Dominique Garcia, Präsident von Inrap, kontert auf der Pressekonferenz: „Was können wir noch tun? Finden Sie die Zahnbürste, um zu überprüfen, ob die DNA übereinstimmt? Sein Alter und das Krankheitsbild alleine biete eine bemerkenswerte statistische Übereinstimmung“ , stellt der Experte fest. So verstarb der Tote in seinen Dreißigern, du Bellay selbst wurde 37 Jahre alt. Fünfhundert Jahre nach seinem Tod könnte das Rätsel also gelöst sein.
Joachim du Bellay: Kämpfer für die französische Sprache
Joachim du Bellay war Mitbegründer der Dichtergruppe und literarischen Bewegung La Pléiade.

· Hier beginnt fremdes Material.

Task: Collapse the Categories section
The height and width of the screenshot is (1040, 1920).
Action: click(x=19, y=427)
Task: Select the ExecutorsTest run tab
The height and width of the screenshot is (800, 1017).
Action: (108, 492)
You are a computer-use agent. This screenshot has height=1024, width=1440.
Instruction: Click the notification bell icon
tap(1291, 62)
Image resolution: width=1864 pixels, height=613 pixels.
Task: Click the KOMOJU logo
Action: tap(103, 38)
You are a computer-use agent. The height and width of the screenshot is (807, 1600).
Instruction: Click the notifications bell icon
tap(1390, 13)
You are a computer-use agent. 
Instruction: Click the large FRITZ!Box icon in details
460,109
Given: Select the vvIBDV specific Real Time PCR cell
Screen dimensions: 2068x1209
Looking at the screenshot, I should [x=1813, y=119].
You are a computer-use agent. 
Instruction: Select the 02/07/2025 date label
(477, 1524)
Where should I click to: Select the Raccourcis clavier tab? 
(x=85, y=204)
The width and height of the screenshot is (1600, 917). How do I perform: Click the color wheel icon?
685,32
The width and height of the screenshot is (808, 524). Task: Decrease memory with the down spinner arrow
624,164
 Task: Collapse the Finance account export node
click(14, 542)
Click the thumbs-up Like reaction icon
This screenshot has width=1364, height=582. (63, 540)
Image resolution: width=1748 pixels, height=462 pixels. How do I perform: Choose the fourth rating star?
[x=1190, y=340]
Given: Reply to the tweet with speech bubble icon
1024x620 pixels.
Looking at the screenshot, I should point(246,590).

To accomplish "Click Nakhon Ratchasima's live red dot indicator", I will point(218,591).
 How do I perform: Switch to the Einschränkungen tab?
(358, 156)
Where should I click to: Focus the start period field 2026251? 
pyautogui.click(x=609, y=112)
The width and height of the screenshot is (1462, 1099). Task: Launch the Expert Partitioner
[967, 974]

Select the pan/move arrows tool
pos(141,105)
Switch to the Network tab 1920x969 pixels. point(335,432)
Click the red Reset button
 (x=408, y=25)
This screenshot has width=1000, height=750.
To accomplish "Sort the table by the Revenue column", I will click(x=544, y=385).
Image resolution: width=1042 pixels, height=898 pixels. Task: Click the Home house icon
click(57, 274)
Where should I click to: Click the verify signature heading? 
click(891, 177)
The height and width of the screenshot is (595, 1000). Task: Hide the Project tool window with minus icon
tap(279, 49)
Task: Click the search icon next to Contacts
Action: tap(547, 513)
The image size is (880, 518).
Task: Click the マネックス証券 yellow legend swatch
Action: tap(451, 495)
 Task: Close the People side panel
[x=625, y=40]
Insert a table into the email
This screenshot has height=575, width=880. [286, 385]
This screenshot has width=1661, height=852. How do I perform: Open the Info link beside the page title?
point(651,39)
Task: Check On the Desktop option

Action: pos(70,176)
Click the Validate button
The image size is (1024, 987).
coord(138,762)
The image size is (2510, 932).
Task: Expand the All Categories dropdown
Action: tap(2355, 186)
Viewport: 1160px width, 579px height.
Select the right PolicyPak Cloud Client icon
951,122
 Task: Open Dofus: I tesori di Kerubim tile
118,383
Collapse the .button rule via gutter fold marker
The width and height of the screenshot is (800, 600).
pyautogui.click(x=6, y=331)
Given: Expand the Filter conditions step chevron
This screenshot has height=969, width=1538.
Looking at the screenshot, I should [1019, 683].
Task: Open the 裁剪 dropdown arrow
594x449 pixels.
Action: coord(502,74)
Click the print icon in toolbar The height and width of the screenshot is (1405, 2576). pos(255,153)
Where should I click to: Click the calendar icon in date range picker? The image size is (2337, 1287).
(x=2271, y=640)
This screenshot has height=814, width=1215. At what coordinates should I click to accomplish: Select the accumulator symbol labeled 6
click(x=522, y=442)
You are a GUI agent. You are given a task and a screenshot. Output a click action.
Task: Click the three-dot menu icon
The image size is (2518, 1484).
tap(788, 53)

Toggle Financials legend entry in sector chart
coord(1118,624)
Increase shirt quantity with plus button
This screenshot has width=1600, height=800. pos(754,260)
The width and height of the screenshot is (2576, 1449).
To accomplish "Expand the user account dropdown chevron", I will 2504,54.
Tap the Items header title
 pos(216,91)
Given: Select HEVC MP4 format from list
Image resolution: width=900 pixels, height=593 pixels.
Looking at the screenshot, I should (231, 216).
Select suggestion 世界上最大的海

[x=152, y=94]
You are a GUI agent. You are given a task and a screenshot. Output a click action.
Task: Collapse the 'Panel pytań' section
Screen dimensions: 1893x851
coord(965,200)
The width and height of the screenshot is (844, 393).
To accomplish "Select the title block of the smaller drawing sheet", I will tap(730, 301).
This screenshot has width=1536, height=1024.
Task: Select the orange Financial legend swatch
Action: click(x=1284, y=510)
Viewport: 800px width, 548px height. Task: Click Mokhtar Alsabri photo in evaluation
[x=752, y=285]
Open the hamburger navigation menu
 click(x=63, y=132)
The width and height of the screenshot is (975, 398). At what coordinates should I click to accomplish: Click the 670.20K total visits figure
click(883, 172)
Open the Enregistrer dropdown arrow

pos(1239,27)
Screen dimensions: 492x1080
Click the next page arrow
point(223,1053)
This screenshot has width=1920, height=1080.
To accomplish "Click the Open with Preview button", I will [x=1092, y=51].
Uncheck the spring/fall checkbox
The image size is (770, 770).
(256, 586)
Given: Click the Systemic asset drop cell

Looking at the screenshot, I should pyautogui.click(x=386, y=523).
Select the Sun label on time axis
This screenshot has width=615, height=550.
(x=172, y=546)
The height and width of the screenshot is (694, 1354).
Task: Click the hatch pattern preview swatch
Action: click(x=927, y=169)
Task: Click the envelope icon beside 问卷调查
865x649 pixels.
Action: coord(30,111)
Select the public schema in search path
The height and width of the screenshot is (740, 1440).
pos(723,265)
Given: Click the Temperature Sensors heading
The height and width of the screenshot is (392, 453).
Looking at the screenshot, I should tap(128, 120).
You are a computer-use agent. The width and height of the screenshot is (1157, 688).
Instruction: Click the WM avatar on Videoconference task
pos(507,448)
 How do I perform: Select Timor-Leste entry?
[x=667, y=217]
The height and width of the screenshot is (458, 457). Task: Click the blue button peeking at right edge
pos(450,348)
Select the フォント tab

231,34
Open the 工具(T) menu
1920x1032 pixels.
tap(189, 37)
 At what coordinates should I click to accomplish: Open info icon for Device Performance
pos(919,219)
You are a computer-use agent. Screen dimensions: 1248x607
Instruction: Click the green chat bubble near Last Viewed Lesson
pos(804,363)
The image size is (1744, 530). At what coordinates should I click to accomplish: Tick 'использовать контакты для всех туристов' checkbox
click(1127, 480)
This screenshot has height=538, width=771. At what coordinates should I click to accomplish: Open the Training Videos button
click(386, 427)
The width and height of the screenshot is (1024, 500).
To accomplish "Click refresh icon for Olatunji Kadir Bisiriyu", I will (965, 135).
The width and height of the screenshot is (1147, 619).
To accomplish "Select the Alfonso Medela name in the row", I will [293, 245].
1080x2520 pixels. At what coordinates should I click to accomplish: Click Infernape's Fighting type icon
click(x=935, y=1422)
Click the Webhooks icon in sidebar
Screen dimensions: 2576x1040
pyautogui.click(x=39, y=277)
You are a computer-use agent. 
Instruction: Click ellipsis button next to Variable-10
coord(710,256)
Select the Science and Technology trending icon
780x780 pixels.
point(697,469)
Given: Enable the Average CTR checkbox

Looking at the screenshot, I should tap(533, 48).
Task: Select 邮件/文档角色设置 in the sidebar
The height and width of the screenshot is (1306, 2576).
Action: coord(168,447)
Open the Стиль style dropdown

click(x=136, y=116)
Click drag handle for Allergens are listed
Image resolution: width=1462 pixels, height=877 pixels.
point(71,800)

Er ist besonders bekannt für seine Sonett-Sammlung „Les Regrets“, die er während seines Aufenthalts in Rom verfasste. Die Gedichte drücken seine Sehnsucht nach Frankreich und seine Enttäuschung über die Politik und das Leben in Rom aus.
Ein weiteres wichtiges Werk von du Bellay ist L‘Olive, eine Sammlung, die von der italienischen Dichtung inspiriert wurde. Du Bellay setzte sich in seinen Schriften für die Entwicklung der französischen Sprache in der Literatur ein und trug maßgeblich zur Förderung der französischen Poesie bei.